Everything in the records below from the line containing "版权声明 (239, 50)" through the line containing "661-8568 (115, 2512)" is to be reproduced exactly, those two lines included; no picture is to be copied.
= = = = = = =
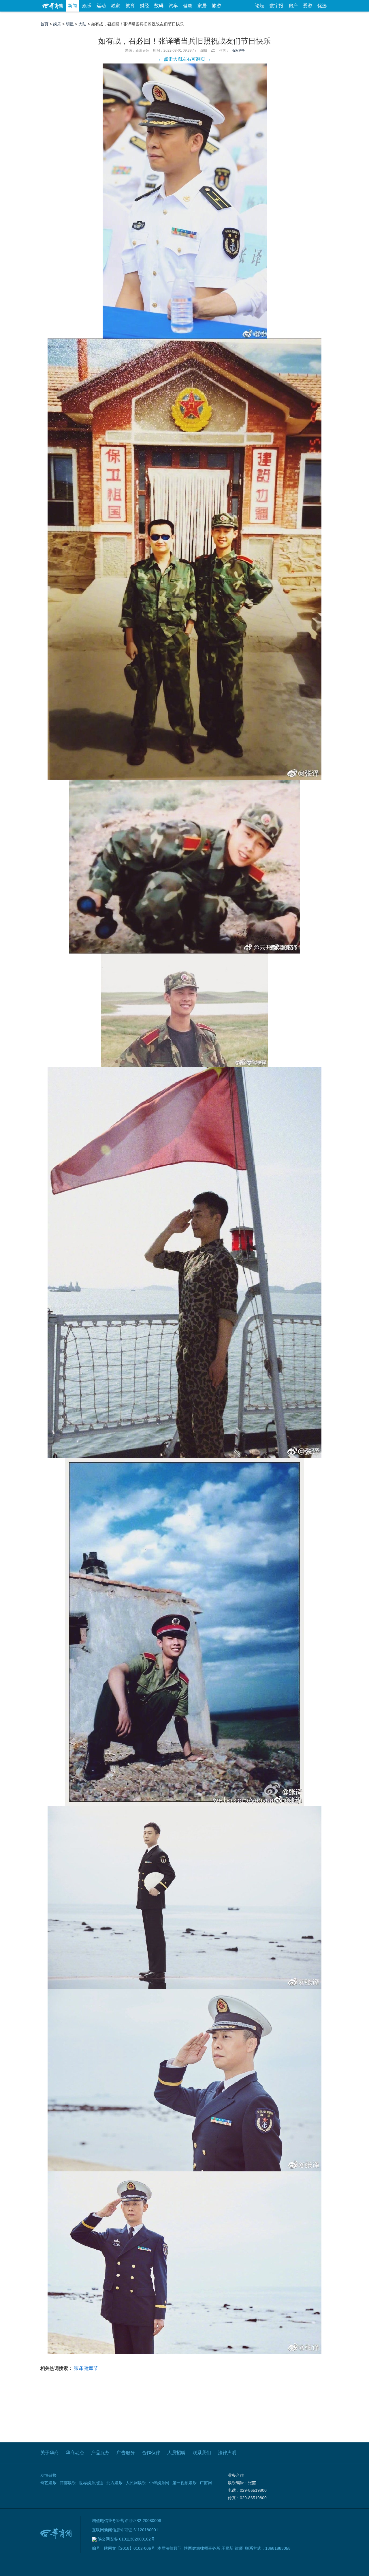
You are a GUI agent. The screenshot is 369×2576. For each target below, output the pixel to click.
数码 (158, 5)
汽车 (173, 5)
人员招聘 (176, 2452)
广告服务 (125, 2452)
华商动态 (75, 2452)
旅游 (216, 5)
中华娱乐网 (159, 2482)
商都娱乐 (68, 2482)
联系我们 (202, 2452)
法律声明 (227, 2452)
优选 (322, 5)
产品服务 (100, 2452)
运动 (101, 5)
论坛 (259, 5)
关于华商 (49, 2452)
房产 (293, 5)
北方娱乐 (114, 2482)
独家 (115, 5)
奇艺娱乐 (48, 2482)
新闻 (72, 5)
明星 (70, 24)
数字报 (276, 5)
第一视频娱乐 (184, 2482)
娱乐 (86, 5)
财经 (144, 5)
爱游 (307, 5)
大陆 (82, 24)
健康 (187, 5)
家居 (202, 5)
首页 (44, 24)
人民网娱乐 (136, 2482)
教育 (130, 5)
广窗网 (206, 2482)
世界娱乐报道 (91, 2482)
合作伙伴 (151, 2452)
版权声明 (239, 50)
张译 (78, 2368)
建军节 (91, 2368)
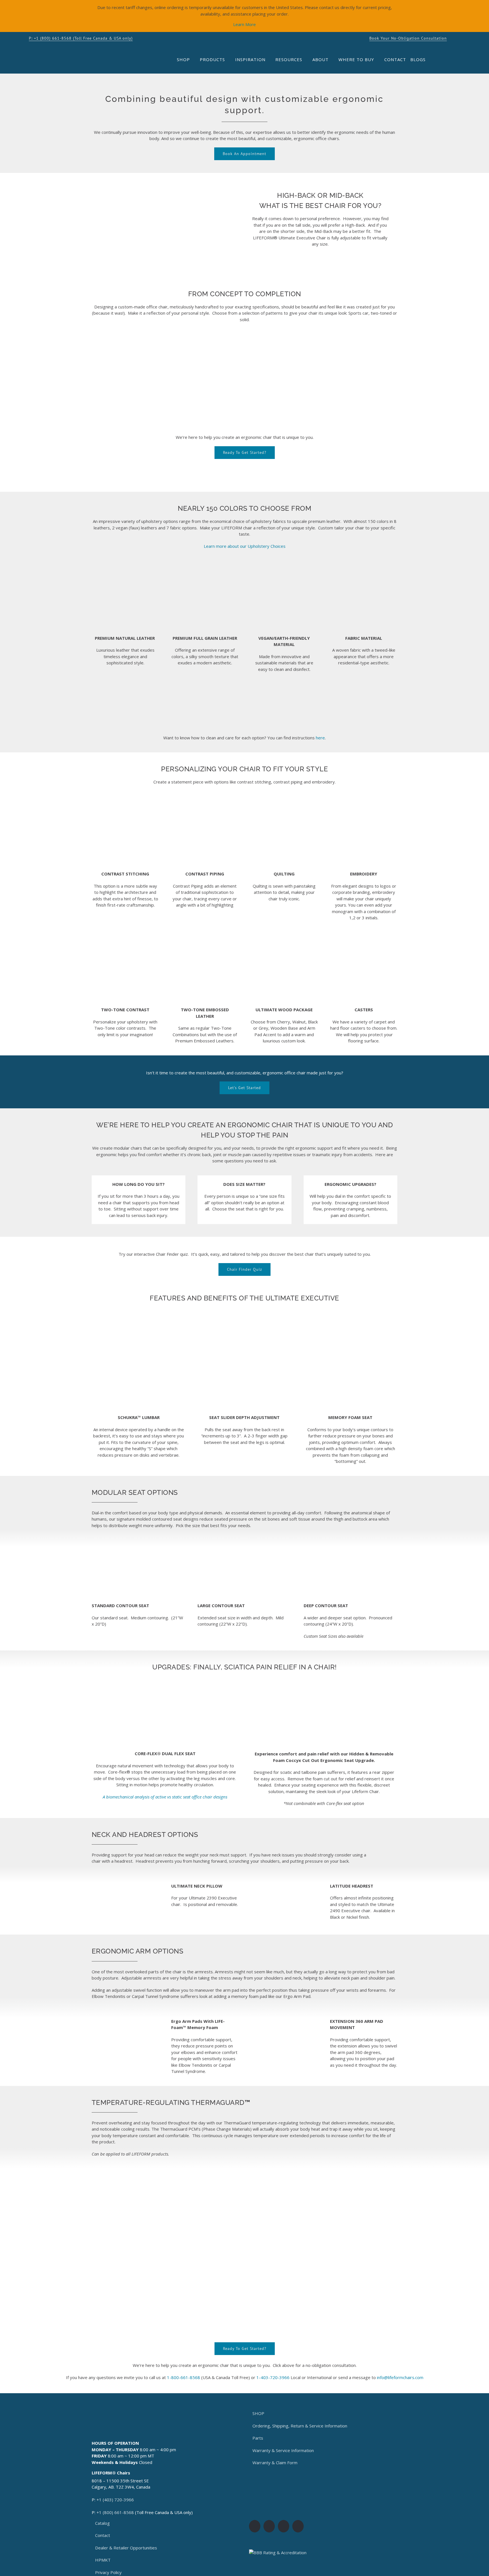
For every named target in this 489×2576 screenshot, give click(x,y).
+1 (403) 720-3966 (115, 2499)
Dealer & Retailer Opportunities (126, 2548)
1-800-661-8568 (183, 2377)
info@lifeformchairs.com (400, 2377)
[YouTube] (283, 2526)
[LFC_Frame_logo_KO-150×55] (65, 54)
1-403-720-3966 (272, 2377)
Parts (257, 2438)
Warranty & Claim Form (274, 2462)
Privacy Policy (108, 2572)
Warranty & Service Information (283, 2450)
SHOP (258, 2413)
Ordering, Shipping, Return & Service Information (299, 2426)
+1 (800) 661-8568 (115, 2512)
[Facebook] (254, 2526)
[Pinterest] (298, 2526)
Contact (102, 2535)
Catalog (102, 2523)
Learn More (244, 24)
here (320, 737)
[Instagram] (269, 2526)
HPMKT (103, 2560)
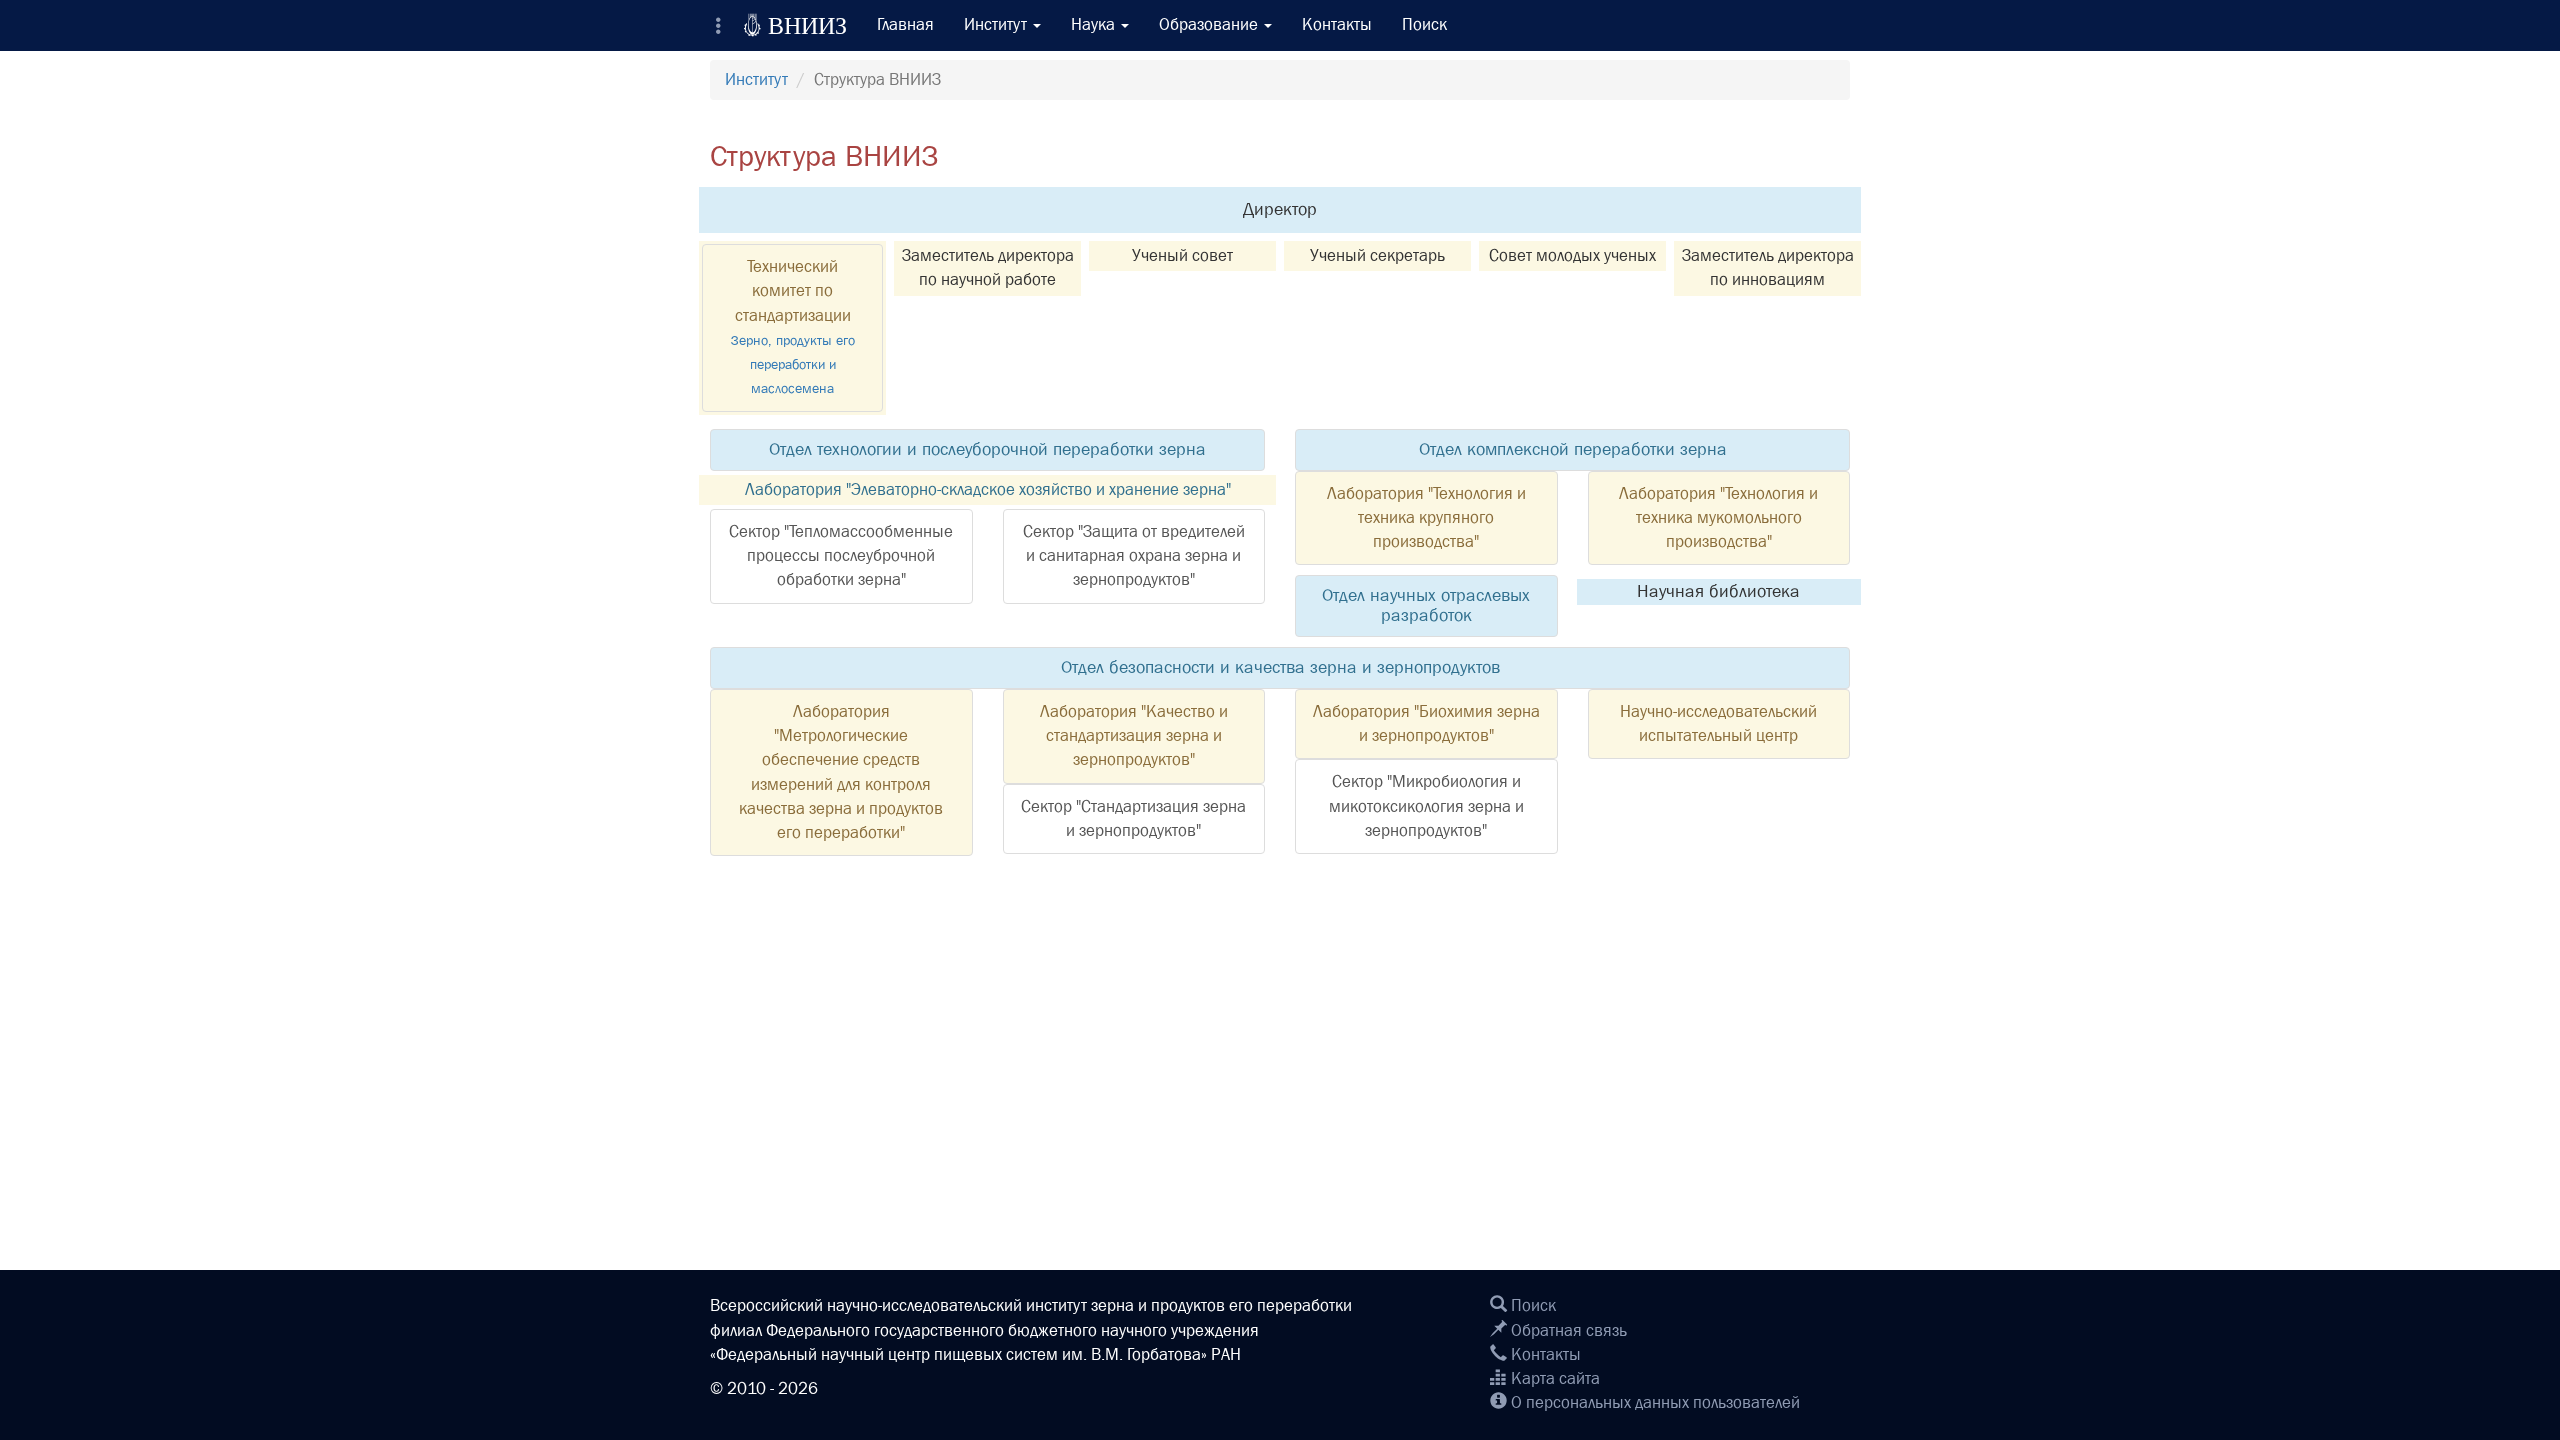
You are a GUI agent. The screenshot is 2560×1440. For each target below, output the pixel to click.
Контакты (1337, 24)
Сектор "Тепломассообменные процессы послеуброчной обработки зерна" (841, 556)
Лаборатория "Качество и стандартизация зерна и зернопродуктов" (1134, 736)
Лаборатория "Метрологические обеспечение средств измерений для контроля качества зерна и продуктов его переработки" (841, 772)
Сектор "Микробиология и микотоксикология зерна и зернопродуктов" (1426, 806)
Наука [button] (1095, 24)
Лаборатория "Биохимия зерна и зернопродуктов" (1426, 723)
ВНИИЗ (795, 25)
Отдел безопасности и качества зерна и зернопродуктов (1280, 667)
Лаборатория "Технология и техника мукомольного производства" (1718, 518)
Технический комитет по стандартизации (793, 326)
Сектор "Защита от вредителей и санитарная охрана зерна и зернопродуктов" (1134, 556)
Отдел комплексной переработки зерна (1573, 449)
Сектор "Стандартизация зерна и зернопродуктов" (1133, 818)
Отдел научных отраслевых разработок (1426, 605)
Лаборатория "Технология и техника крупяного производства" (1426, 518)
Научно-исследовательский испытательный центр (1718, 723)
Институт (756, 79)
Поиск (1424, 24)
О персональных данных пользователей (1653, 1402)
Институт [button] (997, 24)
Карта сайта (1553, 1378)
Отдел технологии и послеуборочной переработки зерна (987, 449)
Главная (905, 24)
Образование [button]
= = = = = = =
WORKED SOLUTION
版权声明 (239, 50)
张译 (78, 2368)
建军节 (91, 2368)
For every named target in this 489×2576 screenshot, give click(x,y).
+1 (403) 720-3966 (115, 2499)
Dealer & Retailer Opportunities (126, 2548)
1-800-661-8568 (183, 2377)
info@lifeformchairs.com (400, 2377)
[YouTube] (283, 2526)
[LFC_Frame_logo_KO-150×55] (65, 54)
1-403-720-3966 (272, 2377)
Parts (257, 2438)
Warranty & Claim Form (274, 2462)
Privacy Policy (108, 2572)
Warranty & Service Information (283, 2450)
SHOP (258, 2413)
Ordering, Shipping, Return & Service Information (299, 2426)
+1 (800) 661-8568 (115, 2512)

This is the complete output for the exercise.